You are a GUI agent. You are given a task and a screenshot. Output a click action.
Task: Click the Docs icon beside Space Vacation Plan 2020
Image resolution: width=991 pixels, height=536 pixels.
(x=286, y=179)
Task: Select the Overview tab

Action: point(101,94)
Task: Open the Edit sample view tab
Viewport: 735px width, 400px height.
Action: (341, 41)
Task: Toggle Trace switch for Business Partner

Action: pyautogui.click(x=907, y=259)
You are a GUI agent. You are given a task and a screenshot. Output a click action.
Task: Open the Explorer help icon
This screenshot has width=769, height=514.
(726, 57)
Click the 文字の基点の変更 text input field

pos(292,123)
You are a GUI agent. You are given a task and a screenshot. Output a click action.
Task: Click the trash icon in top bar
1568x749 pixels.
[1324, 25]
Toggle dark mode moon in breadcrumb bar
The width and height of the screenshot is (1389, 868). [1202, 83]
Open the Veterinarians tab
—————
Exercise objective —
Your response should consist of the listing, reproduced exactly.

Result of this task —
You are a GUI agent. You are given a task and a screenshot. Output a click action.
Task: Click the Docs icon beside Space Vacation Plan 2020
Image resolution: width=991 pixels, height=536 pixels.
(x=286, y=179)
Task: Select the Overview tab

Action: point(101,94)
Task: Open the Edit sample view tab
Viewport: 735px width, 400px height.
Action: (341, 41)
Task: Toggle Trace switch for Business Partner

Action: pyautogui.click(x=907, y=259)
You are a GUI agent. You are given a task and a screenshot. Output a click action.
Task: Open the Explorer help icon
This screenshot has width=769, height=514.
(726, 57)
Click the 文字の基点の変更 text input field

pos(292,123)
You are a GUI agent. You are given a task and a screenshot. Output a click action.
Task: Click the trash icon in top bar
1568x749 pixels.
[1324, 25]
Toggle dark mode moon in breadcrumb bar
The width and height of the screenshot is (1389, 868). [1202, 83]
Open the Veterinarians tab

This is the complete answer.